=== 本文 ===

専門家を招いた研究会・分科会やオープンシンポジウム、その他の「Innovation Nippon」の諸活動において発出された提言書やとりまとめなどをご紹介します。リンクの表示されている各書類は自由にダウンロード頂けます。
Innovation Nipponは、国際大学グローバル・コミュニケーション・センター(GLOCOM) が、グーグル合同会社のサポートを受けて2013年に立ち上げた研究プロジェクトです。情報通信技術(IT)を通じて日本におけるイノベーションを促進することを目的とし、法制度や、産業振興・規制緩和等の政策、ビジネス慣行などに関する産学連携の実証的なプロジェクトを行い、関係機関の政策企画・判断に役立ていただくための提言などを行っています。
近年、フェイクニュースの拡散とそれに伴う社会的影響が世界中で問題になっています。日本でも、ファクトチェックで検証されているニュースだけでも年間100件程度発生していることが分かっています。しかしながら、そのようなフェイクニュースの実態が未だ良く分かっておらず、効果的で持続可能な対策が構築できていないのが現状です。
そこでInnovation Nippon 2019では、日本におけるフェイクニュースの実態・社会的影響・対処策の効果を定性的・定量的に明らかにすることをプロジェクト目標としました。実証研究では、フェイクニュースを約75%の人が信じてしまっていること、拡散手段として「友人・知人・家族に直接話す」が最多であること、メッセージアプリ・メールマガジンの利用時間が長いとフェイクニュースを信じて拡散する確率が高くなること、情報リテラシーが高いとフェイクニュースを信じて拡散する確率が減少すること、SNS・ネットの投稿内容に関するリテラシー教育・研修を受けているとフェイクニュースを信じて拡散する確率が減少すること、政治的フェイクニュースは特に弱く支持している層の考えを変える力を持っていることなどが明らかになりました。
そのような結果を受け、今後のフェイクニュース対策について次の6つの政策的含意を導きました。
1. 日本でも少なくないフェイクニュースが拡散されており、対策が必要
2. 「ネット上の投稿内容に関するもの」など、効果的な教育・研修を普及させる
3. フェイクニュース対策に必要なのは情報リテラシーの向上
4. ファクトチェック結果が多くの人に届くようなサービス提供をする
5. ステークホルダー間連携を促進し、ファクトチェックを実施する
6. 対策はメッセージアプリ・メールマガジンなどにも必要
2019年度の成果が皆様の政策策定に関わる諸活動の糧となり、日本全体のITを通じたイノベーション促進への一助となれば幸いです。

=== 資料抜粋 ===

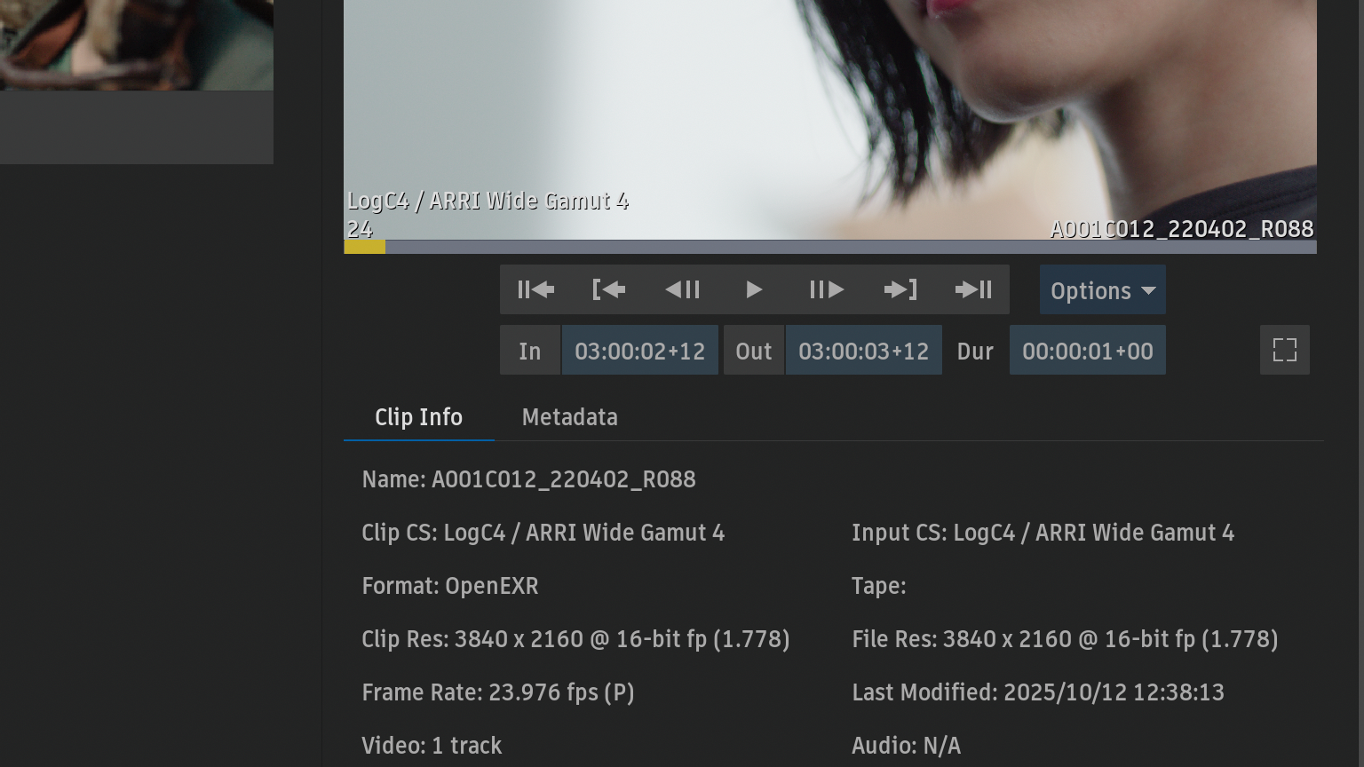Viewport: 1364px width, 767px height.
Task: Click the gray portion of the scrub bar
Action: pos(844,247)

===

Innovation Nipponについての本文の続きを、最後の文のあとから書いてください。 資料は使わなくてもかまいません。

【報告書執筆メンバー】
– 山口真一(国際大学GLOCOM准教授・主任研究員・プロジェクトリーダー)
– 菊地映輝(国際大学GLOCOM講師・研究員)
– 青木志保子(国際大学GLOCOM主任研究員)
– 田中辰雄(慶應義塾大学経済学部教授/国際大学GLOCOM主幹研究員)
– 渡辺智暁(国際大学GLOCOM教授・研究部長・主幹研究員)
– 大島英隆(国際大学GLOCOMリサーチアシスタント)
– 永井公成(国際大学GLOCOMリサーチアシスタント)
【ラウンドテーブルメンバー】
– 青木志保子(国際大学GLOCOM主任研究員)
– 井田充彦(グーグル合同会社公共政策部長)
– 岡本健太(総務省情報通信政策課課長補佐)
– 河野浩二(みずほ情報総研株式会社経営・ITコンサルティング部次長)
– 菊地映輝(国際大学GLOCOM講師・研究員)
– 木村忠正(立教大学社会学部メディア社会学科教授)
– 行徳早織(総務省総合通信基盤局電気通信事業部消費者行政第二課総務事務官)
– 笹原和俊(東京工業大学環境・社会理工学院准教授)
– 田中辰雄(慶應義塾大学経済学部教授/国際大学GLOCOM主幹研究員)
– 土屋幸輝(総務省情報流通行政局情報通信政策課)
– 中川北斗(総務省総合通信基盤局電気通信事業部消費者行政第二課課長補佐)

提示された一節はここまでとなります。